The research unlocked a new path for possible therapy and vaccine development—one that would prove critical during the COVID pandemic.
Adapting for a Global Public Health Emergency
When SARS-CoV-2 began to spread worldwide, Weissman and Karikó’s mRNA research quickly became a candidate and basis for vaccines against the virus. The mRNA vaccine approach had several advantages, Weissman explains. Only a sequence of the original pathogen was needed rather than an actual piece or full virus. “There’s no growing a virus and inactivating it. It’s a very simple procedure, and that’s because it’s a simple enzymatic reaction,” Weissman says. “It was two months from the sequence being released to the first patients getting the vaccine.”
Clinical trials, production and rollout of the vaccines greatly expanded, with companies creating hundreds of millions of doses within a year. “Switching over to COVID, it was just a technical thing,” Karikó told Scientific American in a 2021 interview. “It was already ready.”
The mRNA COVID vaccines work by injecting the genetic material specifically for SARS-CoV-2’s spike proteins—surface proteins on the virus that allow it to bind to healthy cells. Modified mRNA in the vaccine is taken by cells, which then decode it and produce those spike proteins so that the immune system can better identify and neutralize the real virus in the event of a future infection.
“We’re coming off the worst pandemic in more than a century, and certainly these vaccines contributed to lives saved and to less morbidity,” says Neuzil, who has also been working on mRNA vaccines for malaria. “I think an adaptation of this technology and mRNA vaccines could really be transformative, particularly for low- and middle-income countries, because of the adaptability and flexibility of the platform.”
Future Therapies
For future vaccines, the application can be quite broad, Weissman says. When Karikó first became interested in mRNA research, she wasn’t initially seeking to develop vaccines. “I was making this modification in the RNA because I always wanted to develop it for therapies,” she told Scientific American in 2021.

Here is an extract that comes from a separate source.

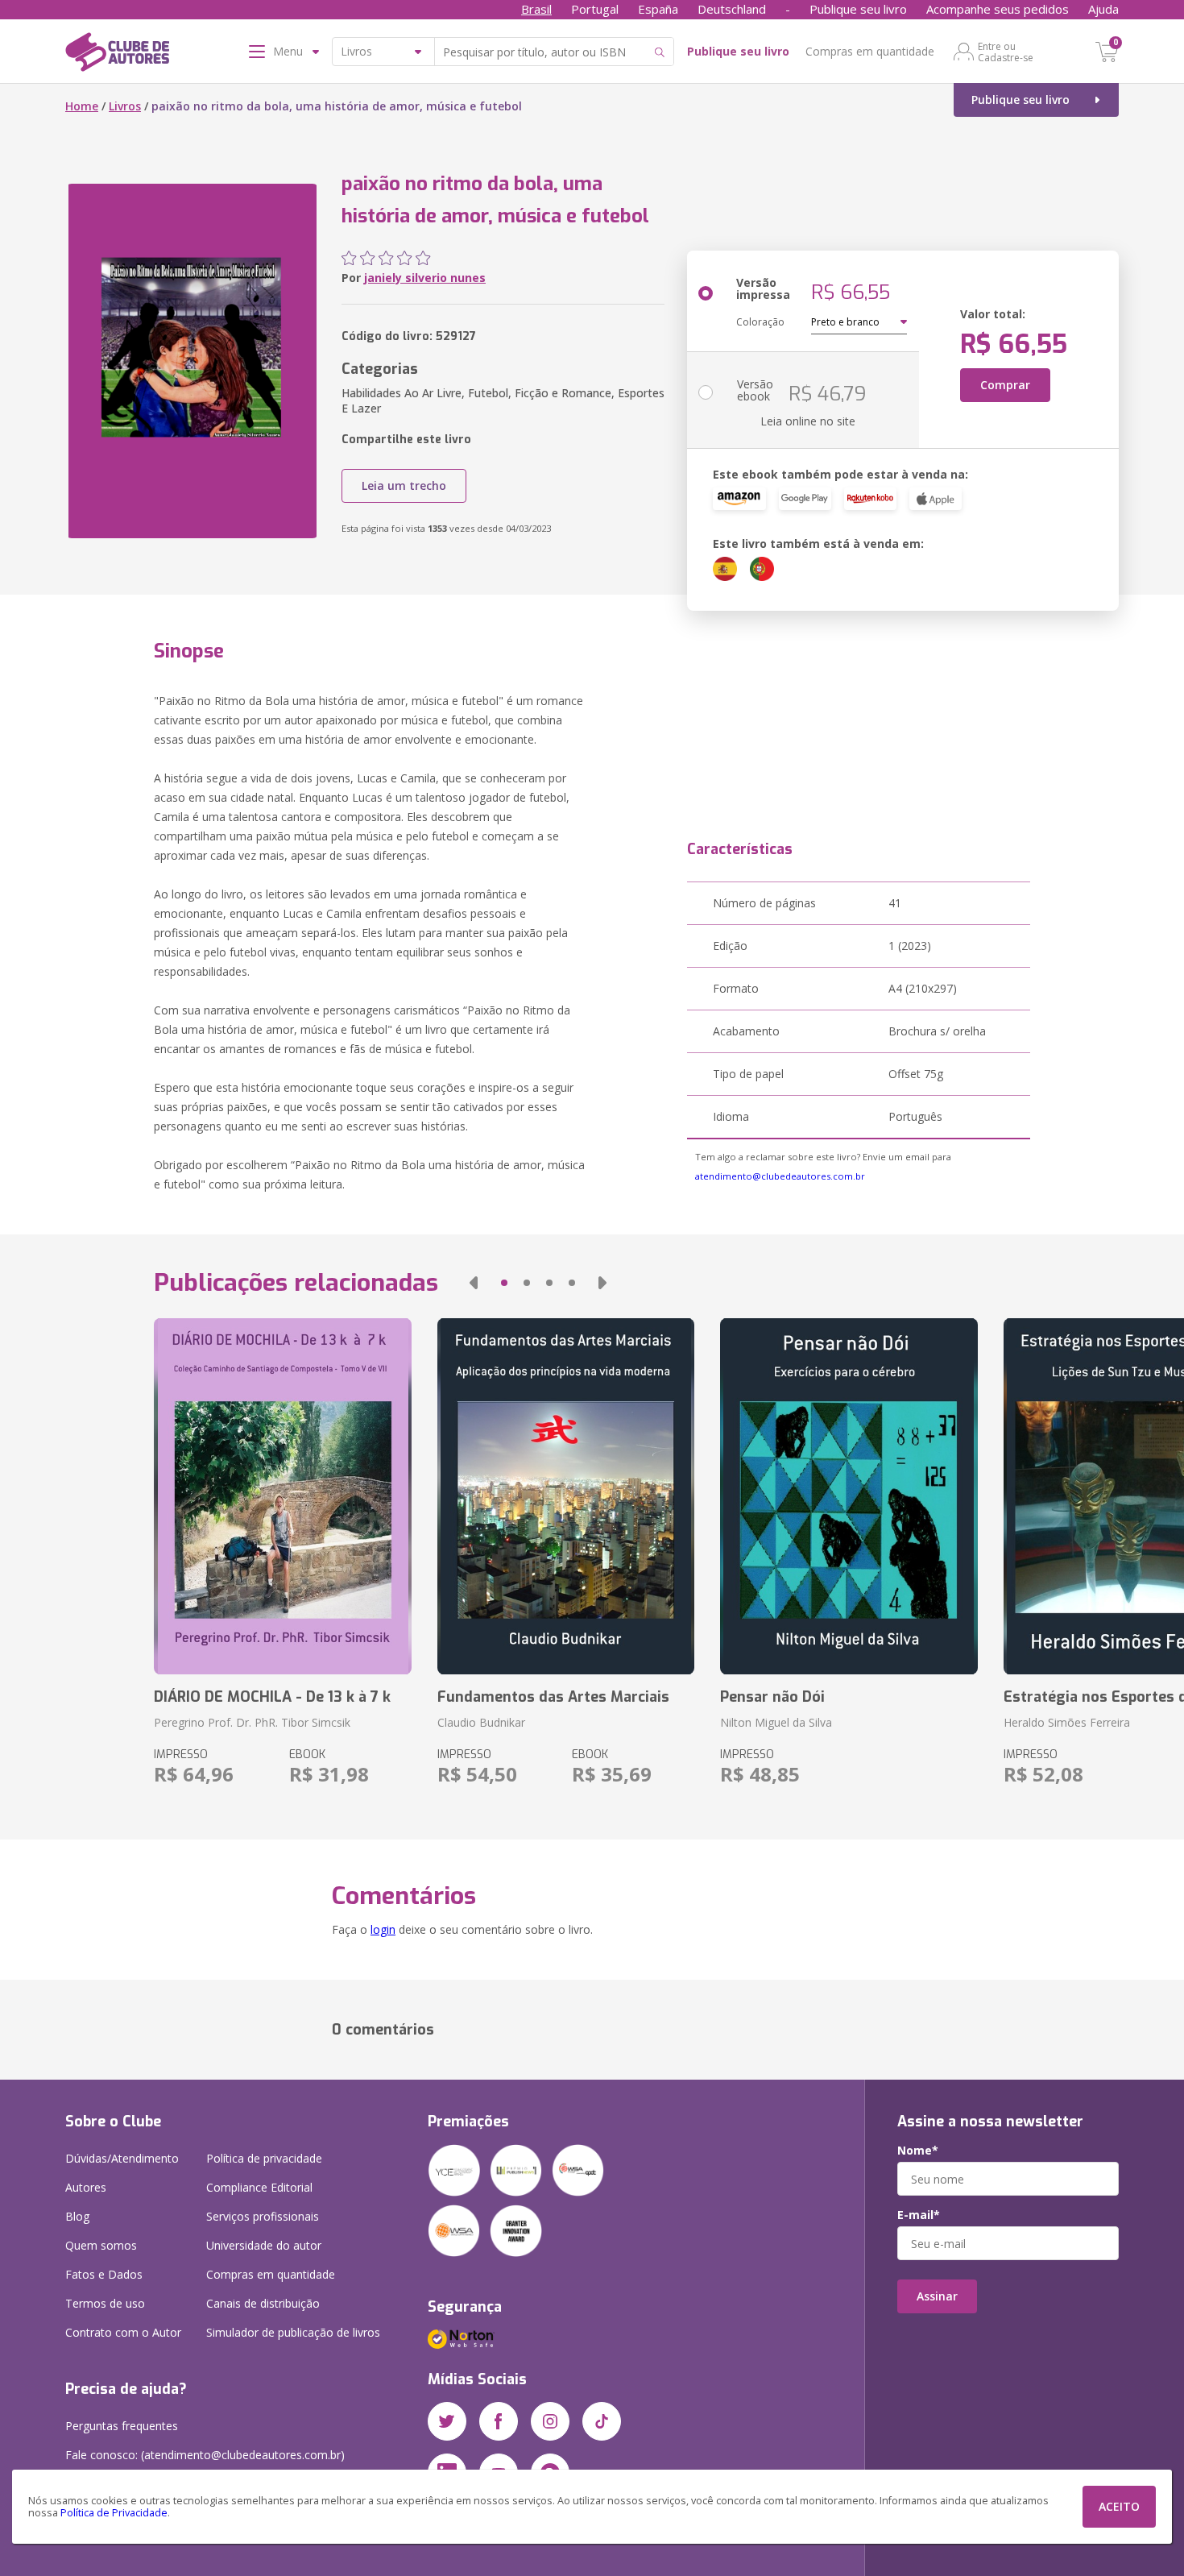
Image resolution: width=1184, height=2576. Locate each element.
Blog (77, 2216)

While the mRNA technology has helped to tackle the COVID pandemic, a tremendous number of people will benefit from the technology, says Niek Sanders, a principal investigator at Ghent University’s Laboratory of Gene Therapy in Belgium. “It can also be used to treat any disease that is due to a malfunctioning protein as it allows patients produce their own therapeutic proteins,” Sanders says. “Nobel Prizes with such a high impact on society are rare and occur only once in 25 or 50 years.”
Weissman, Karikó and other research groups are already trying to apply the technology to autoimmune diseases, cancers, food and environmental allergies, bacterial diseases and insect-borne diseases. In July Weissman and his colleagues published a paper in Science that showed they could deliver RNA gene-editing machinery directly to bone marrow stem cells. This could be key for treating diseases such as sickle cell anemia, in which stem cells are typically taken from an individual, cultured and treated, and then put back into the body. “Now we can give them an off-the-shelf injection of RNA and cure their disease, and that has applicability to thousands of other bone marrow diseases. And then you can expand that to liver, to lung, to brain, to every other organ therapeutics,” Weissman says. “The potential is just enormous.”
Weissman hopes that the mRNA treatment will be available to sickle cell anemia patients in a year and a half. He also has many mRNA clinical trials underway, including a phase 1 trial for the disease amyloidosis and vaccine trials for HIV, norovirus and malaria. Wiessman’s team is also planning to start clinical trials soon on a pan-coronavirus mRNA vaccine, which could help prevent future coronavirus epidemics.
“The future is now,” Weissman says. “These therapeutics are in people right now.”